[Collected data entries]
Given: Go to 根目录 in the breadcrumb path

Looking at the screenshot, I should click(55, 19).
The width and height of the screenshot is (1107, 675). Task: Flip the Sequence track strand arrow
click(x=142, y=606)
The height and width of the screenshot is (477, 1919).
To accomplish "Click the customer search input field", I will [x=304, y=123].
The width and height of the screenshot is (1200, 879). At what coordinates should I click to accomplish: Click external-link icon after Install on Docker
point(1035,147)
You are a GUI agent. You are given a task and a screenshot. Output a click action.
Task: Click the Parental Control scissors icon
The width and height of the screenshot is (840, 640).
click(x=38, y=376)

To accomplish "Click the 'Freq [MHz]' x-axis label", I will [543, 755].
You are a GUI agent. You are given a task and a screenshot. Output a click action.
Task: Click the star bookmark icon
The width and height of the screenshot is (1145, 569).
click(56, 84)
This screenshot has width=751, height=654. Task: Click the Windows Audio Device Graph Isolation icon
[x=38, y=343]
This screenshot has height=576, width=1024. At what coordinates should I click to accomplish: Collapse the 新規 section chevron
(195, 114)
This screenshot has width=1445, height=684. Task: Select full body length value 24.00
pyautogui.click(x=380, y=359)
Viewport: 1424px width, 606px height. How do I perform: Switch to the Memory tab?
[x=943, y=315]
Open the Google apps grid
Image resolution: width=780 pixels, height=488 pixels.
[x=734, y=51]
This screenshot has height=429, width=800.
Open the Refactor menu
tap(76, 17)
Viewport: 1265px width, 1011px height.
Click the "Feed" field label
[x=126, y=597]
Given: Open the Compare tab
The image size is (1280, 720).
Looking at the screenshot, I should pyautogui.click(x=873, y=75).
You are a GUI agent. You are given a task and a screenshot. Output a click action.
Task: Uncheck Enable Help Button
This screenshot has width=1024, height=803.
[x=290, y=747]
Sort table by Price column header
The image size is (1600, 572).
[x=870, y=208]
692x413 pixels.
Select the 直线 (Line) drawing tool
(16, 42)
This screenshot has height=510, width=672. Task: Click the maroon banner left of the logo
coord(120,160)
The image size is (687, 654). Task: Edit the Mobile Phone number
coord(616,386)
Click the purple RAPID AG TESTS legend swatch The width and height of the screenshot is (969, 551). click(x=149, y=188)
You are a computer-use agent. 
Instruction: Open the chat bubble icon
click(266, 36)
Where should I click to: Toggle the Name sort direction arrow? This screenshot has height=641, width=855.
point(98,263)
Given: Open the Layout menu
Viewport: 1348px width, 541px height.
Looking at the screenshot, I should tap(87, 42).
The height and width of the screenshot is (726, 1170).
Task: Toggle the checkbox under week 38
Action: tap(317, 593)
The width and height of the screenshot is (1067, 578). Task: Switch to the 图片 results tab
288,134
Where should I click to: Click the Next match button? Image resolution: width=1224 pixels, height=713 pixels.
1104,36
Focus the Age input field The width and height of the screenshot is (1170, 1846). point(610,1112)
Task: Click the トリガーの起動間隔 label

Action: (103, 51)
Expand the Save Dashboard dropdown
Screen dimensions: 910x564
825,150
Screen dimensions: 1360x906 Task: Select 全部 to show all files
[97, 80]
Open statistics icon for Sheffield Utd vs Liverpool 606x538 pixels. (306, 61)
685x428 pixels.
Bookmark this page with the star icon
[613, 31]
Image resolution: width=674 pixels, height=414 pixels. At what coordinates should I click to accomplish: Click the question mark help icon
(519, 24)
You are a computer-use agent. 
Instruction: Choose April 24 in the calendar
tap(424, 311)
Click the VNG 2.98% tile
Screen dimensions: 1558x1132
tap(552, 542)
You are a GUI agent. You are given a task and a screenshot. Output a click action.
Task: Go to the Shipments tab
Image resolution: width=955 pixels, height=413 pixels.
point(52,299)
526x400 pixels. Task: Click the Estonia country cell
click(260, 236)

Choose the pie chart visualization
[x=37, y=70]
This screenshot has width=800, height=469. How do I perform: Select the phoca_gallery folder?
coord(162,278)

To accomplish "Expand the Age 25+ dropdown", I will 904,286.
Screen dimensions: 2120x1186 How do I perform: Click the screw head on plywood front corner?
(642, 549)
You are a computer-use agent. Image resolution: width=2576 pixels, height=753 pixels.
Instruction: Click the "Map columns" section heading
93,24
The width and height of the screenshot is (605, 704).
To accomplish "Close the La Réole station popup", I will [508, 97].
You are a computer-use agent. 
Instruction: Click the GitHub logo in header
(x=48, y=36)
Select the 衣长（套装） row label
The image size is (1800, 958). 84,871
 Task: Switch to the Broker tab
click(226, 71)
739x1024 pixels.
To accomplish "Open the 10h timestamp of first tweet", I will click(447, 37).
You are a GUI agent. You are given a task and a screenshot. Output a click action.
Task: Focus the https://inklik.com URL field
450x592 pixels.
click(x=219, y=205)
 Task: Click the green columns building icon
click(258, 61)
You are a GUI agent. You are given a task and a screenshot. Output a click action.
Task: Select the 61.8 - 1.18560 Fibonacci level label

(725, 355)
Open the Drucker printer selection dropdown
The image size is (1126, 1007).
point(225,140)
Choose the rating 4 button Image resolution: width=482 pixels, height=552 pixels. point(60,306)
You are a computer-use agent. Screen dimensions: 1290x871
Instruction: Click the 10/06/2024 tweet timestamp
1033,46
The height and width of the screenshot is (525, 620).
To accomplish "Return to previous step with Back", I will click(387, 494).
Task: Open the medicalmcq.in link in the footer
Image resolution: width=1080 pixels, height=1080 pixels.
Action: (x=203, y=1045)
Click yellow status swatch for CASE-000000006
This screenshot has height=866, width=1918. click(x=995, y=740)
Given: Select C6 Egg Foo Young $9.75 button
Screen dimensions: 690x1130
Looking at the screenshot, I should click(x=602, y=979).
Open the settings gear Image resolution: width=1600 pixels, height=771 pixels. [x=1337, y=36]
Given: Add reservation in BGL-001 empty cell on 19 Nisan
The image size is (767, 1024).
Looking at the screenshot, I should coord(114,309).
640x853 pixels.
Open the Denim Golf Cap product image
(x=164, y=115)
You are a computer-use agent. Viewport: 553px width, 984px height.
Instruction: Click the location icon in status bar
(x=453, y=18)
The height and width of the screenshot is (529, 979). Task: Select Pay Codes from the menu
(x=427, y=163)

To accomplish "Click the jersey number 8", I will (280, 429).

## PROMPT
Return the records given above in their entirety, word for word.

## EXERCISE RESPONSE
Given: Go to 根目录 in the breadcrumb path

Looking at the screenshot, I should click(55, 19).
The width and height of the screenshot is (1107, 675). Task: Flip the Sequence track strand arrow
click(x=142, y=606)
The height and width of the screenshot is (477, 1919).
To accomplish "Click the customer search input field", I will [x=304, y=123].
The width and height of the screenshot is (1200, 879). At what coordinates should I click to accomplish: Click external-link icon after Install on Docker
point(1035,147)
You are a GUI agent. You are given a task and a screenshot. Output a click action.
Task: Click the Parental Control scissors icon
The width and height of the screenshot is (840, 640).
click(x=38, y=376)

To accomplish "Click the 'Freq [MHz]' x-axis label", I will [543, 755].
You are a GUI agent. You are given a task and a screenshot. Output a click action.
Task: Click the star bookmark icon
The width and height of the screenshot is (1145, 569).
click(56, 84)
This screenshot has width=751, height=654. Task: Click the Windows Audio Device Graph Isolation icon
[x=38, y=343]
This screenshot has height=576, width=1024. At what coordinates should I click to accomplish: Collapse the 新規 section chevron
(195, 114)
This screenshot has width=1445, height=684. Task: Select full body length value 24.00
pyautogui.click(x=380, y=359)
Viewport: 1424px width, 606px height. How do I perform: Switch to the Memory tab?
[x=943, y=315]
Open the Google apps grid
Image resolution: width=780 pixels, height=488 pixels.
[x=734, y=51]
This screenshot has height=429, width=800.
Open the Refactor menu
tap(76, 17)
Viewport: 1265px width, 1011px height.
Click the "Feed" field label
[x=126, y=597]
Given: Open the Compare tab
The image size is (1280, 720).
Looking at the screenshot, I should pyautogui.click(x=873, y=75).
You are a GUI agent. You are given a task and a screenshot. Output a click action.
Task: Uncheck Enable Help Button
This screenshot has width=1024, height=803.
[x=290, y=747]
Sort table by Price column header
The image size is (1600, 572).
[x=870, y=208]
692x413 pixels.
Select the 直线 (Line) drawing tool
(16, 42)
This screenshot has height=510, width=672. Task: Click the maroon banner left of the logo
coord(120,160)
The image size is (687, 654). Task: Edit the Mobile Phone number
coord(616,386)
Click the purple RAPID AG TESTS legend swatch The width and height of the screenshot is (969, 551). click(x=149, y=188)
You are a computer-use agent. 
Instruction: Open the chat bubble icon
click(266, 36)
Where should I click to: Toggle the Name sort direction arrow? This screenshot has height=641, width=855.
point(98,263)
Given: Open the Layout menu
Viewport: 1348px width, 541px height.
Looking at the screenshot, I should tap(87, 42).
The height and width of the screenshot is (726, 1170).
Task: Toggle the checkbox under week 38
Action: tap(317, 593)
The width and height of the screenshot is (1067, 578). Task: Switch to the 图片 results tab
288,134
Where should I click to: Click the Next match button? Image resolution: width=1224 pixels, height=713 pixels.
1104,36
Focus the Age input field The width and height of the screenshot is (1170, 1846). point(610,1112)
Task: Click the トリガーの起動間隔 label

Action: (103, 51)
Expand the Save Dashboard dropdown
Screen dimensions: 910x564
825,150
Screen dimensions: 1360x906 Task: Select 全部 to show all files
[97, 80]
Open statistics icon for Sheffield Utd vs Liverpool 606x538 pixels. (306, 61)
685x428 pixels.
Bookmark this page with the star icon
[613, 31]
Image resolution: width=674 pixels, height=414 pixels. At what coordinates should I click to accomplish: Click the question mark help icon
(519, 24)
You are a computer-use agent. 
Instruction: Choose April 24 in the calendar
tap(424, 311)
Click the VNG 2.98% tile
Screen dimensions: 1558x1132
tap(552, 542)
You are a GUI agent. You are given a task and a screenshot. Output a click action.
Task: Go to the Shipments tab
Image resolution: width=955 pixels, height=413 pixels.
point(52,299)
526x400 pixels. Task: Click the Estonia country cell
click(260, 236)

Choose the pie chart visualization
[x=37, y=70]
This screenshot has width=800, height=469. How do I perform: Select the phoca_gallery folder?
coord(162,278)

To accomplish "Expand the Age 25+ dropdown", I will 904,286.
Screen dimensions: 2120x1186 How do I perform: Click the screw head on plywood front corner?
(642, 549)
You are a computer-use agent. Image resolution: width=2576 pixels, height=753 pixels.
Instruction: Click the "Map columns" section heading
93,24
The width and height of the screenshot is (605, 704).
To accomplish "Close the La Réole station popup", I will [508, 97].
You are a computer-use agent. 
Instruction: Click the GitHub logo in header
(x=48, y=36)
Select the 衣长（套装） row label
The image size is (1800, 958). 84,871
 Task: Switch to the Broker tab
click(226, 71)
739x1024 pixels.
To accomplish "Open the 10h timestamp of first tweet", I will click(447, 37).
You are a GUI agent. You are given a task and a screenshot. Output a click action.
Task: Focus the https://inklik.com URL field
450x592 pixels.
click(x=219, y=205)
 Task: Click the green columns building icon
click(258, 61)
You are a GUI agent. You are given a task and a screenshot. Output a click action.
Task: Select the 61.8 - 1.18560 Fibonacci level label

(725, 355)
Open the Drucker printer selection dropdown
The image size is (1126, 1007).
point(225,140)
Choose the rating 4 button Image resolution: width=482 pixels, height=552 pixels. point(60,306)
You are a computer-use agent. Screen dimensions: 1290x871
Instruction: Click the 10/06/2024 tweet timestamp
1033,46
The height and width of the screenshot is (525, 620).
To accomplish "Return to previous step with Back", I will click(387, 494).
Task: Open the medicalmcq.in link in the footer
Image resolution: width=1080 pixels, height=1080 pixels.
Action: (x=203, y=1045)
Click yellow status swatch for CASE-000000006
This screenshot has height=866, width=1918. click(x=995, y=740)
Given: Select C6 Egg Foo Young $9.75 button
Screen dimensions: 690x1130
Looking at the screenshot, I should click(x=602, y=979).
Open the settings gear Image resolution: width=1600 pixels, height=771 pixels. [x=1337, y=36]
Given: Add reservation in BGL-001 empty cell on 19 Nisan
The image size is (767, 1024).
Looking at the screenshot, I should coord(114,309).
640x853 pixels.
Open the Denim Golf Cap product image
(x=164, y=115)
You are a computer-use agent. Viewport: 553px width, 984px height.
Instruction: Click the location icon in status bar
(x=453, y=18)
The height and width of the screenshot is (529, 979). Task: Select Pay Codes from the menu
(x=427, y=163)

To accomplish "Click the jersey number 8", I will (280, 429).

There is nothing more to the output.